Мирко находился на метр выше берега – за деревьями. Он наблюдал за отдыхающими остановившимся, ненавидящим, почти безумным взглядом...
...Да. Они так же отдыхали. Он – ещё совсем малыш. Убитые мать и бабушка. Убитый младший братишка и убитая старшая сестра. Убитые. Убитые. Убитые. Вот так же отдыхали.
Но он – он живой. И он здесь. А вон там – джаго. Именно из тех, которые отдавали своим рабам-воякам приказ убить всех землян на планете. Они и сейчас чувствуют себя в безопасности, и своё бегство, своё предательство – предательство своих же! – подготовили и обсуждают совершенно спокойно. Значит, они собираются остаться жить – убегут и будут жить, и даже победа Земли их не покарает, потому что им, похоже, плевать на свой собственный Джагган.
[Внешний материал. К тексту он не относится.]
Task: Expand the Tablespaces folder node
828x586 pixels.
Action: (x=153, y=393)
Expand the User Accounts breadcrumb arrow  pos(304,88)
Неправильно, подумал Мирко, плавно и неспешно поднимая ствол. Неправильно это.
И вдруг ствол дрогнул у него в руке. Он так же медленно опустил оружие и стал вслушиваться в разговор врагов – с неверяще распахнутыми глазами, с невольно широко раскрывшимся ртом...
50.
– Аоу! Аоу! А-у-аааа!
Большой самец дейнепара, грозно фыркая, закрутился на месте, отбиваясь от волков, хватавших его за задние ноги, хвост и бока. Длинные, как хорошие ножи, загнутые клыки влажно блестели от слюны бешенства, налитые кровью глаза сверкали, жёсткая щетина на высоком хребте стояла дыбом, как проволока. Это был крупный самец – не меньше полутора метров длиной и как бы полтора центнера весом. Такая тварь способна опрокинуть и разорвать, затоптать, гораздо более крупное и сильное животное. Волки на таких – даже одиночек – в природе нападали очень редко, зверь слишком силён даже для стаи – но теперь охоту вели люди.